Voilà pour le moment ! J’espère que ces quelques avis vous donneront envie (ou non) de voir certains de ces films. Pour ma part je crois que je n’ai pas fini de voir les mêmes bandes annonces: il me reste encore A perdre la raison et peut être Cherchez Hortense , et les nouvelles sorties: Les saveurs du palais et Quelques heures de printemps. Sans compter les films US… Heureusement que j’ai du temps !

8 Comments

  1. Très sympa ta revue ciné, j’ai aussi adoré Du vent dans mes mollets et j’ai vu la bande annonce de Camille redouble, qui a l’air très chouette aussi !
    Bises

  2. J’ai également vu Du Vent dans mes Mollets, dont je parle ici : http://www.lauraoza.com/2012/09/du-vent-dans-mes-mollets-une-jolie.html
    que j’ai beaucoup aimé également.
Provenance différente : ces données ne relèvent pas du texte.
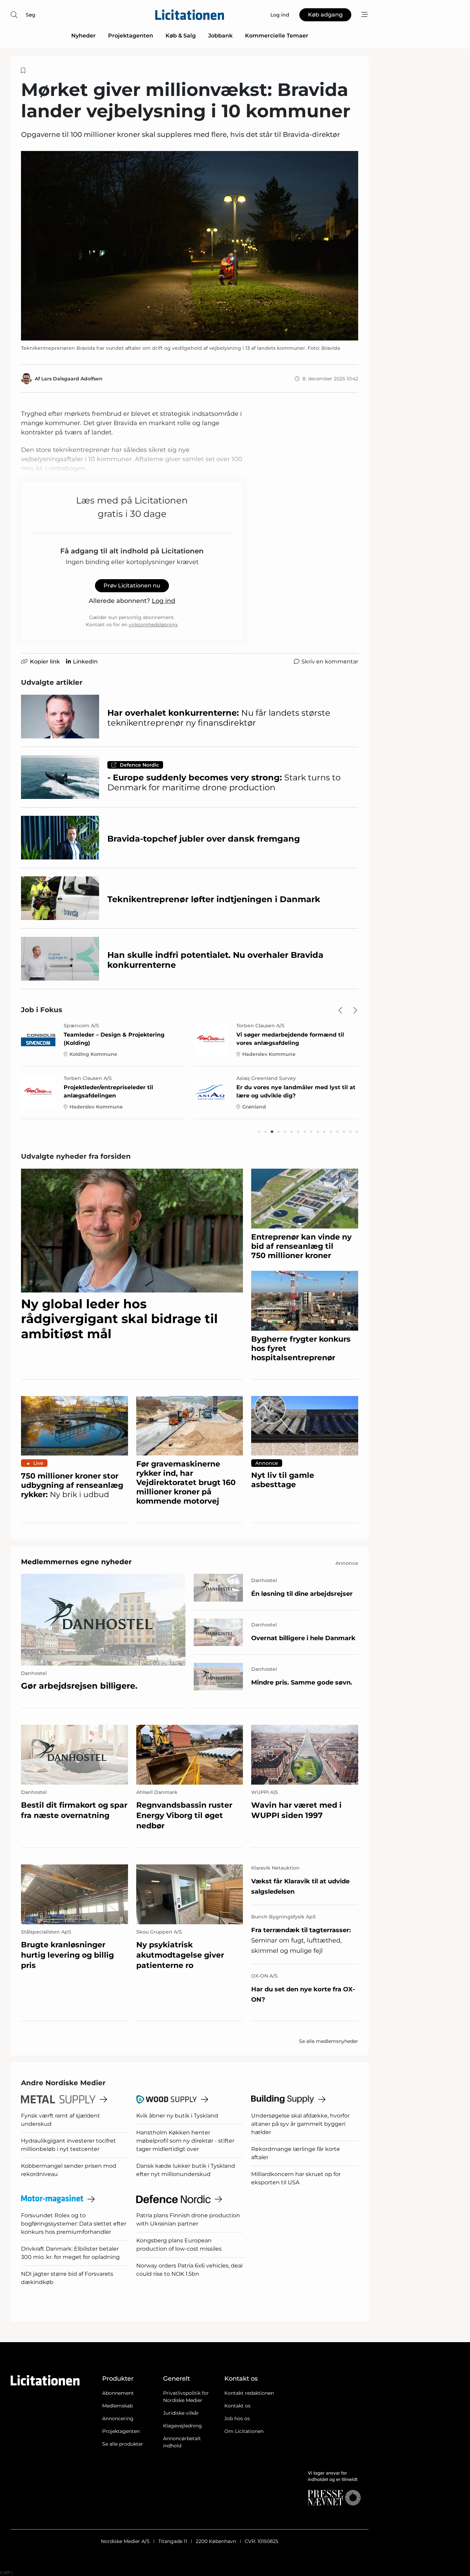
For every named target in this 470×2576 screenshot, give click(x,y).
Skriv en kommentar (329, 661)
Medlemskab (117, 2406)
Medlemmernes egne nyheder (76, 1562)
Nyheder (83, 35)
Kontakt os (237, 2406)
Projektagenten (130, 35)
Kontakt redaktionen (249, 2393)
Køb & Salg (180, 35)
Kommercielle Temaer (276, 35)
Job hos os (237, 2418)
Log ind (163, 601)
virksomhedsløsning (153, 624)
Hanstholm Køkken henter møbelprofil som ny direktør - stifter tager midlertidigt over (185, 2140)
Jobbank (220, 35)
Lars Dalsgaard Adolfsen (72, 379)
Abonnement (118, 2393)
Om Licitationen (244, 2431)
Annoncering (117, 2418)
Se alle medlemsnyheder (328, 2041)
C’est frais et touchant.
    J’ai aussi vu Camille Redouble, http://www.lauraoza.com/2012/09/camille-redouble-une-jolie-romance.html. Et j’ai ADORE ! Vraiment mon coup de coeur du moment. C’est tellement bien pensé. Au début je n’accrochais pas avec ce retour en arrière et puis justement, avec cet « handicap » j’ai trouvé ça génial que le film soit si réussi. Une belle leçon de vie ! 😉

  3. J’ai vraiment envie de voir Du vent dans les mollets, j’en ai lu beaucoup de bien ! Moi ça fait un moment que je ne suis pas allé au ciné, je ne sais même plus quel est le dernier film que j’y ai vu…

  4. Perso ça fait trèèèèèès longtemps que je n’ai pas mis les pieds au ciné…ms je n’ai entendu que du bien « du vent dans les mollets » qui me fait effectivement très envie! « Camille redouble » me tente aussi beaucoup! En tout cas, très sympa ta petite critique ciné;)

  5. Moi aussi j ai fait le stock de films francophones ces derniers temps (ce que le jour doit à la nuit, les saveurs du palais et cherchez hortense en plus) et j avoue que je suis agréablement surprise. Espérons que çà continue 🙂

  6. J’ai aussi beaucoup aimé du vent dans mes mollets. Les 2 petites sont fantastiques et trop choux ! Tu me donnes envie d’aller voir Camille Redouble, si seulement le ciné n’était pas si cher (quand on n’a pas de carte)…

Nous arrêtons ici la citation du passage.